__Brief__.
Transcribe the entries below word for word, keeping every line in its original order but omitting the pictures.

__Exercise material__.

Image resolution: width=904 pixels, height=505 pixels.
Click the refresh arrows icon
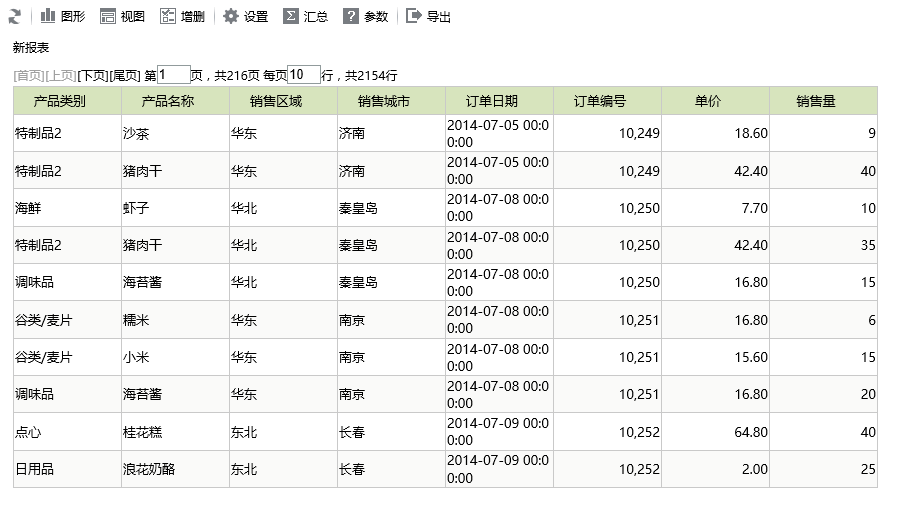15,17
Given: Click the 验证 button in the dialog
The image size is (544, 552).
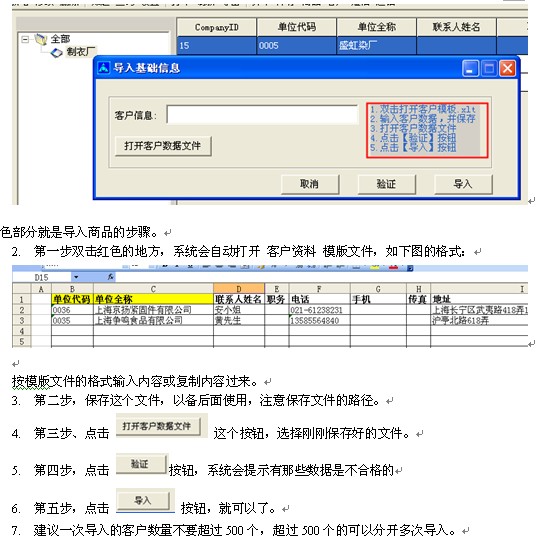Looking at the screenshot, I should [387, 184].
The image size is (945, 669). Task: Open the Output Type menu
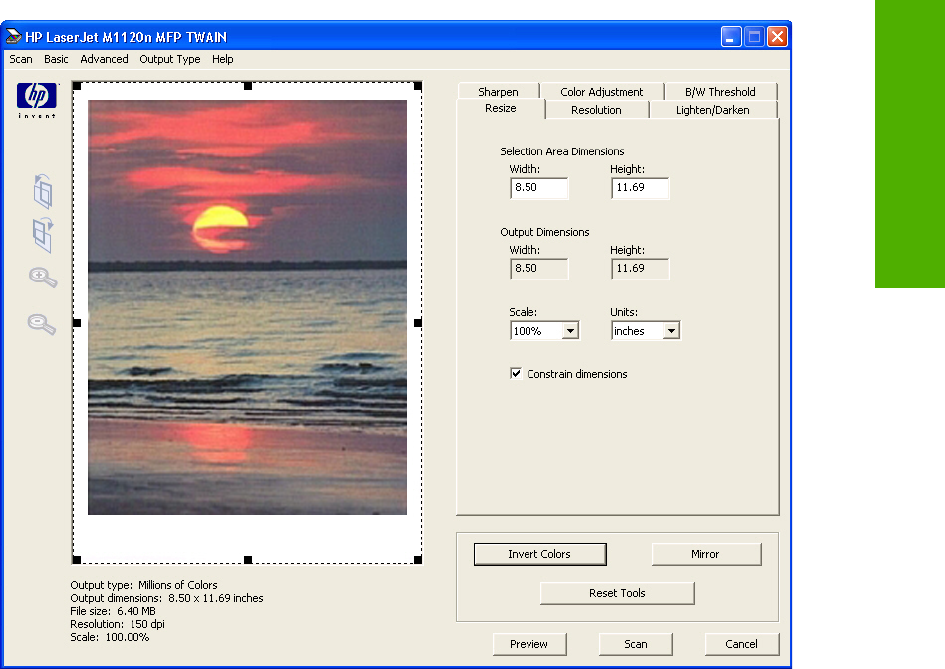170,59
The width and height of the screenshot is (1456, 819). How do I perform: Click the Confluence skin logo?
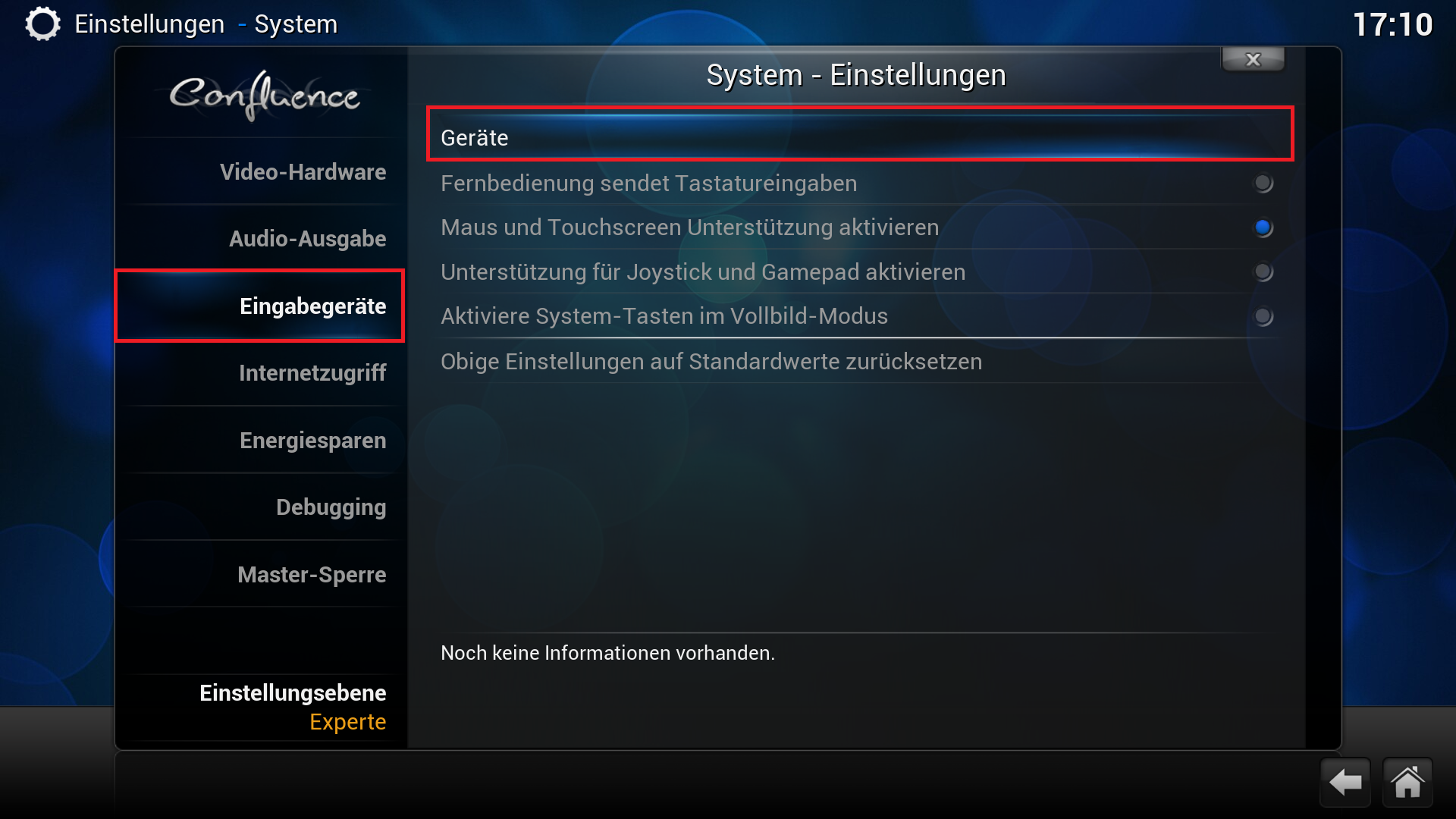pos(263,96)
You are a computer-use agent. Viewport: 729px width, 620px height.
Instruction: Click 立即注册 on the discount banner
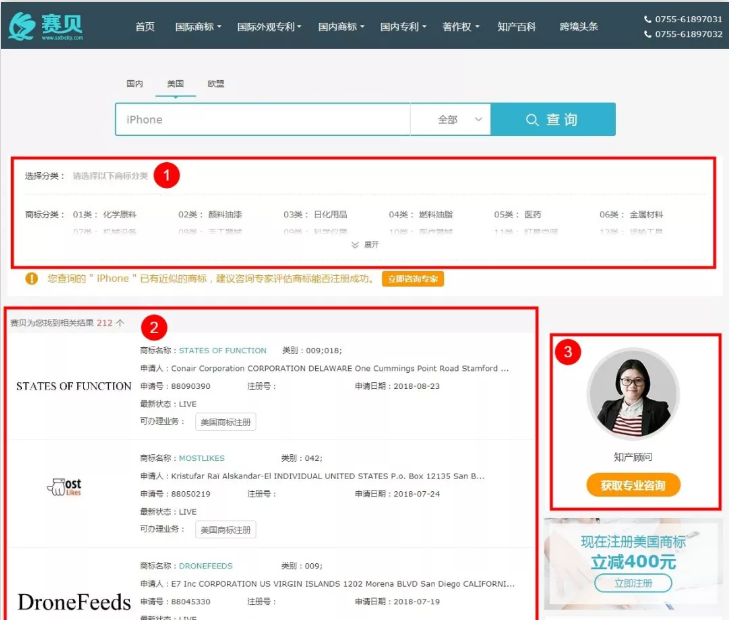click(632, 583)
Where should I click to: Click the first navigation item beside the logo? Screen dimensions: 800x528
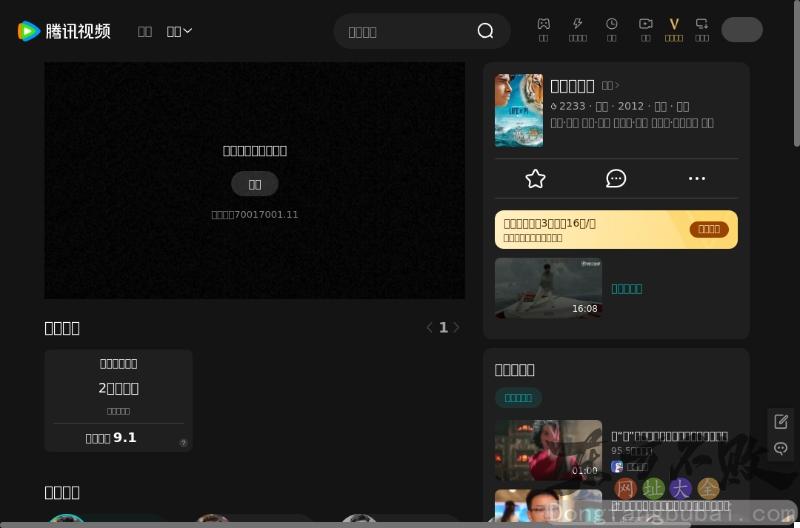145,31
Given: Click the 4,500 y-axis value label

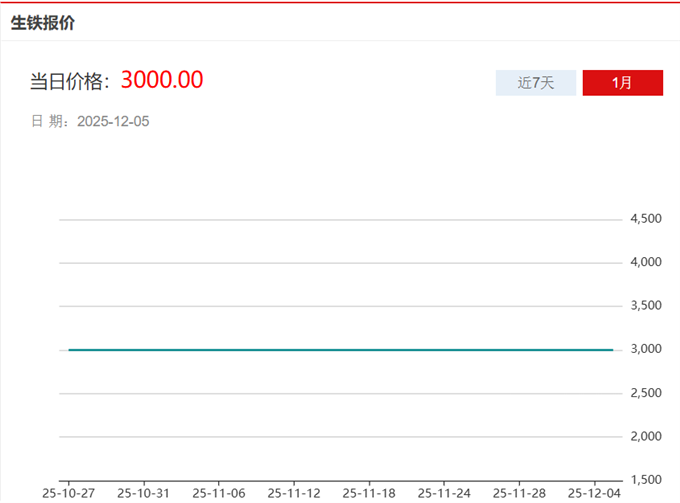Looking at the screenshot, I should [x=646, y=219].
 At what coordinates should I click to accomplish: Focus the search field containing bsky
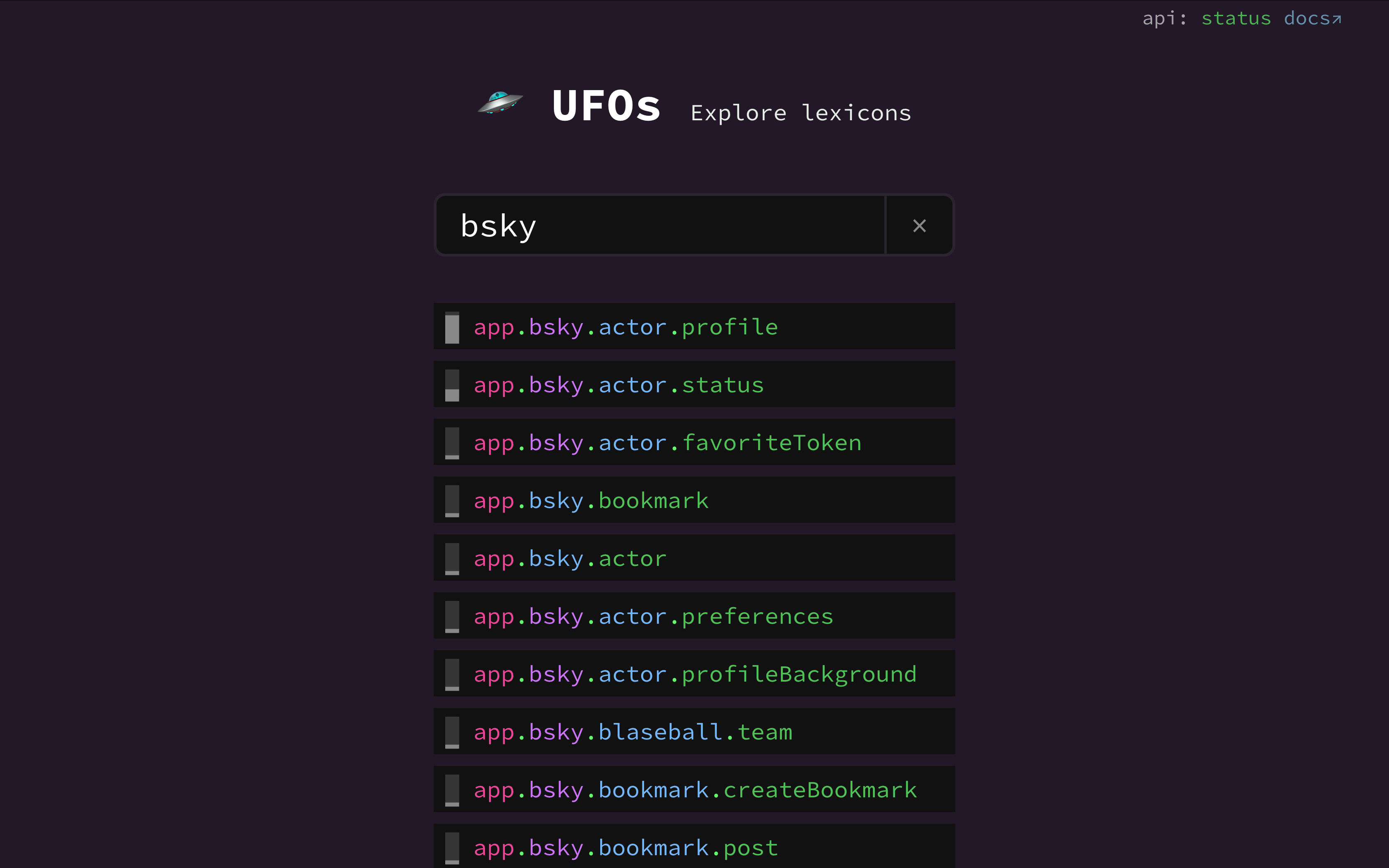click(x=660, y=226)
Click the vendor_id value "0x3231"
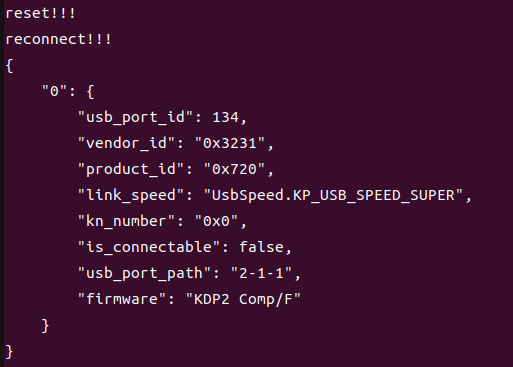 (230, 143)
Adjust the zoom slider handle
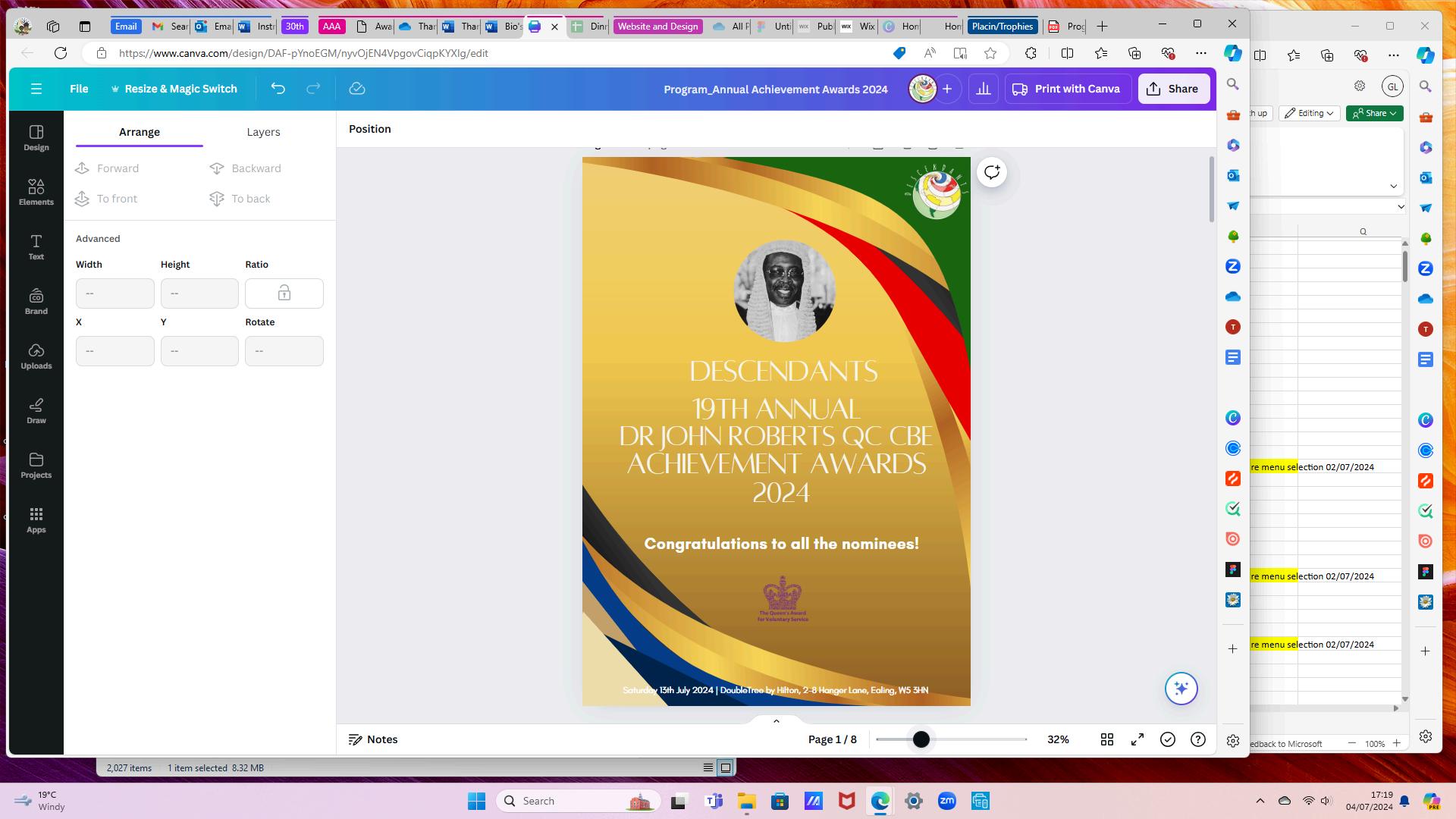This screenshot has width=1456, height=819. tap(921, 739)
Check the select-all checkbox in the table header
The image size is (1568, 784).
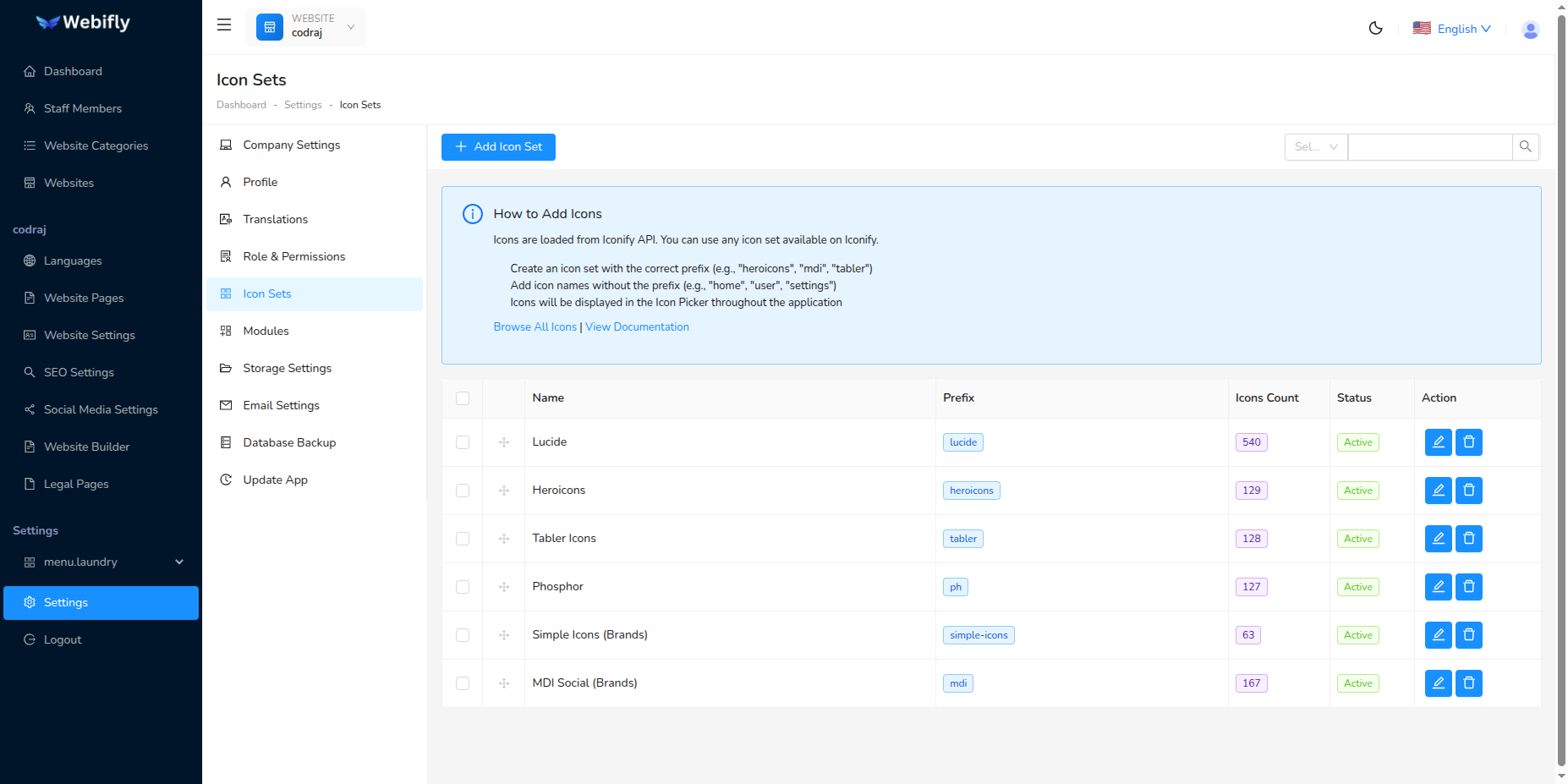tap(463, 397)
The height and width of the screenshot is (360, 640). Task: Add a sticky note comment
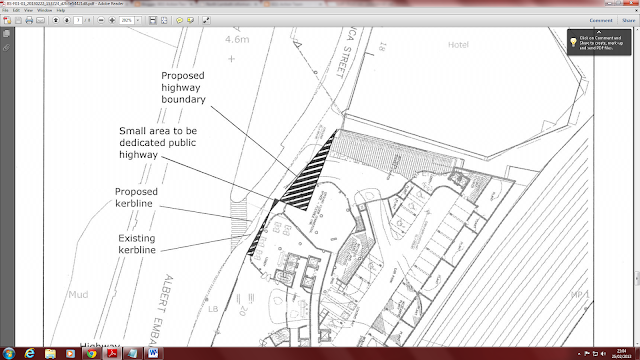(x=179, y=20)
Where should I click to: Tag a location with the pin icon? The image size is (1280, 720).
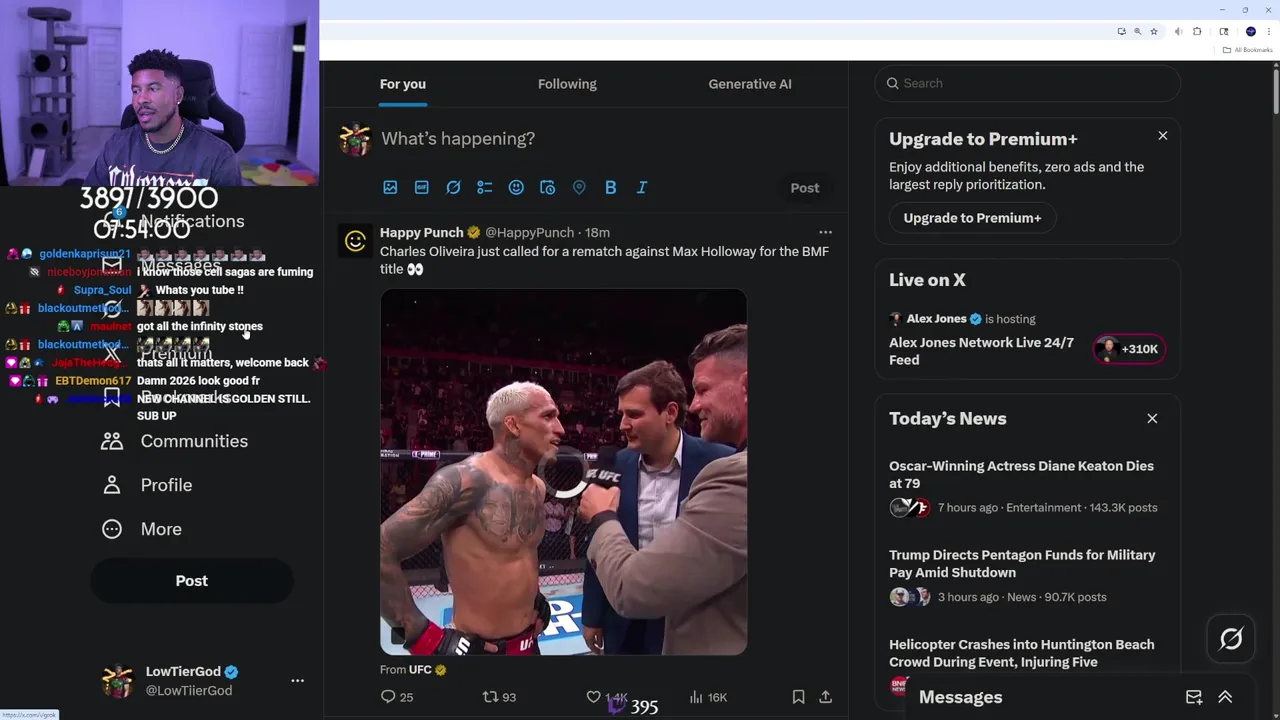pos(579,187)
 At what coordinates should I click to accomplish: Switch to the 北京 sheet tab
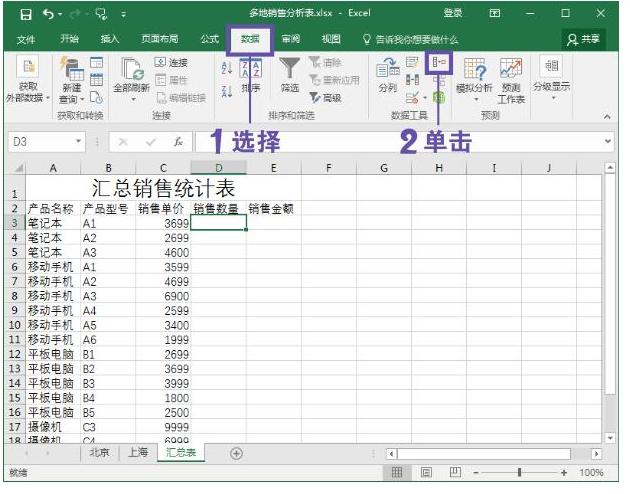coord(99,453)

__Written answer__.
Image resolution: width=904 pixels, height=505 pixels.
Click the refresh arrows icon
15,17
Given: Click the 验证 button in the dialog
The image size is (544, 552).
Looking at the screenshot, I should [387, 184].
The image size is (945, 669). Task: Open the Output Type menu
170,59
The width and height of the screenshot is (1456, 819). How do I perform: Click the Confluence skin logo?
pos(263,96)
You are a computer-use agent. Viewport: 729px width, 620px height.
Instruction: Click 立即注册 on the discount banner
click(632, 583)
Where should I click to: Click the first navigation item beside the logo? Screen dimensions: 800x528
145,31
Given: Click the 4,500 y-axis value label

Looking at the screenshot, I should [x=646, y=219].
 At what coordinates should I click to accomplish: Focus the search field containing bsky
click(x=660, y=226)
Click the vendor_id value "0x3231"
 (230, 143)
Adjust the zoom slider handle
This screenshot has width=1456, height=819. tap(921, 739)
Check the select-all checkbox in the table header
The image size is (1568, 784).
tap(463, 397)
The height and width of the screenshot is (360, 640). Task: Add a sticky note comment
(x=179, y=20)
Where should I click to: Tag a location with the pin icon? The image size is (1280, 720).
pos(579,187)
 At what coordinates should I click to accomplish: Switch to the 北京 sheet tab
coord(99,453)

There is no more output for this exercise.